GIVEN PASSAGE ▸

The Williams FW27 was the Formula One car which the Williams team used during the 2005 Formula One season.

Design and development

Overview 
Like the Minardi PS05 and the Renault R25, the FW27 utilized a 6-speed gearbox rather than the 7-speed gearbox found on the other 2005 F1 cars.

This car was the last Williams model that was powered by a BMW engine before BMW moved to BMW Sauber and also Michelin tyres before their switch to Bridgestone tyres. The following year's model, the Williams FW28 had an engine provided by Cosworth.

Livery 
BMW-Williams went into 2005 season with renewed major sponsorships such as Allianz, FedEx, HP, Reuters, ORIS, Hamleys, Budweiser, Petrobras and Castrol. BMW-Williams received new sponsorship such as RBS and discontinued sponsorships are NiQuitin Co., CCTV and Shanghai Circuit. The livery was similar to 2004 design with subtle changes.

Variants 
The Williams FW27B was prepared for the purpose of testing the BMW V8 engine for the 2006 season, but Cosworth was ultimately chosen when BMW left Williams to buy the Sauber team. The Williams FW27C was prepared for the purpose of testing the 2006 Cosworth V8 engine.

SUPPLIED INFORMATION ▸
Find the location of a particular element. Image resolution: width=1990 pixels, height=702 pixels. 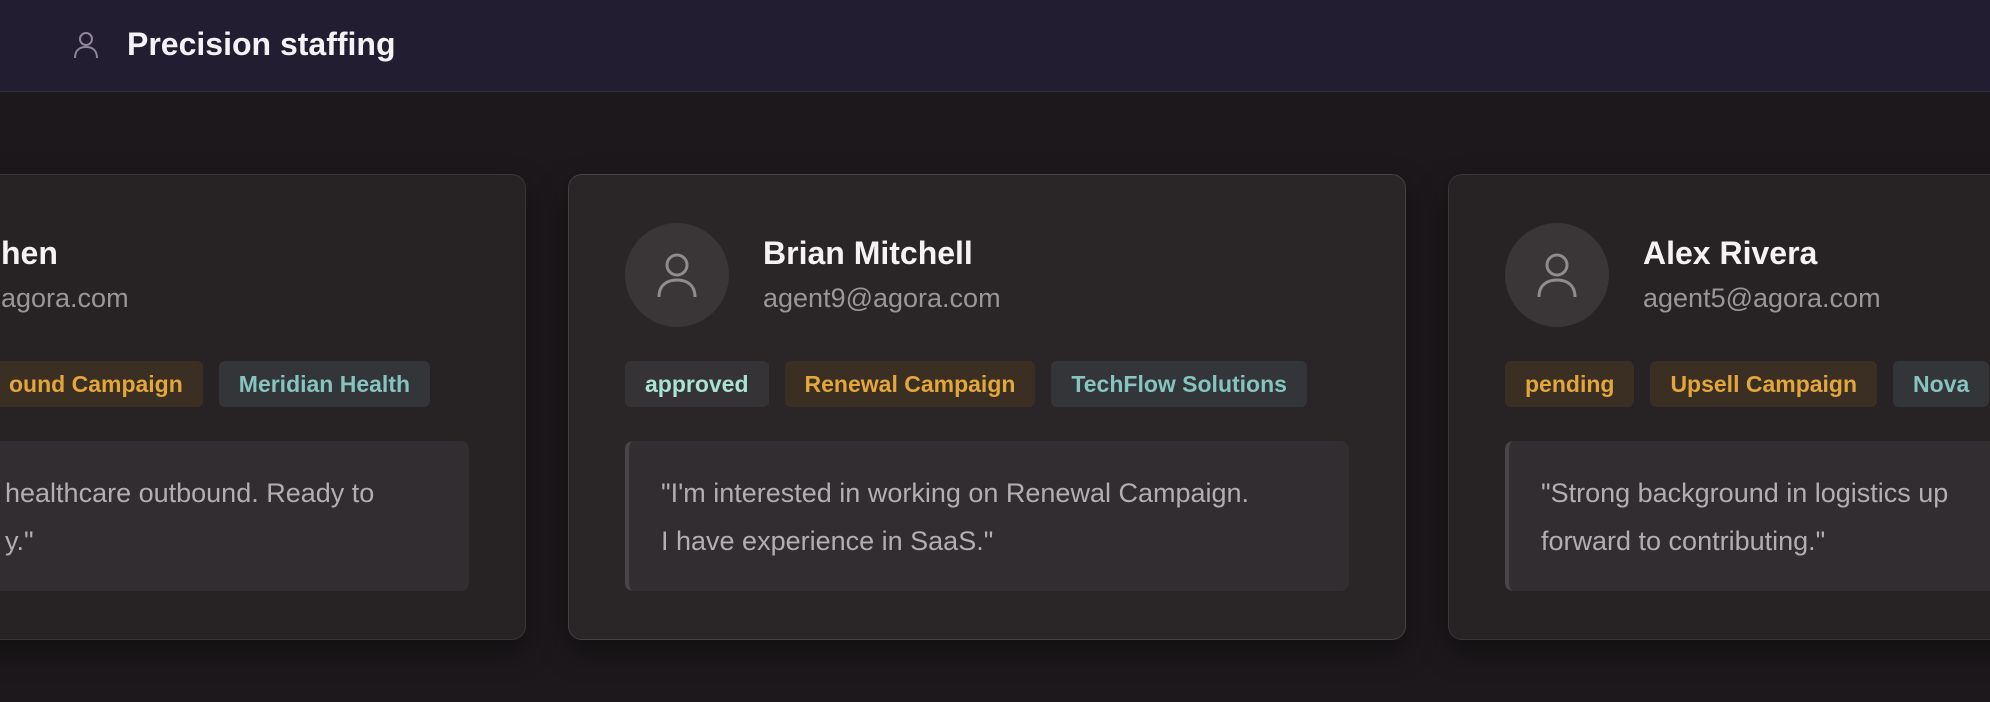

DIRECTIONS FOR THIS TASK ▸ How would you put this sentence from the Williams FW27 text into Spanish: "The Williams FW27 was the Formula One car which the Williams team used during the 2005 Formula One season."?

EXERCISE RESPONSE ▸ El Williams FW27 fue el monoplaza de Fórmula 1 que el equipo Williams utilizó durante la temporada 2005 de Fórmula 1.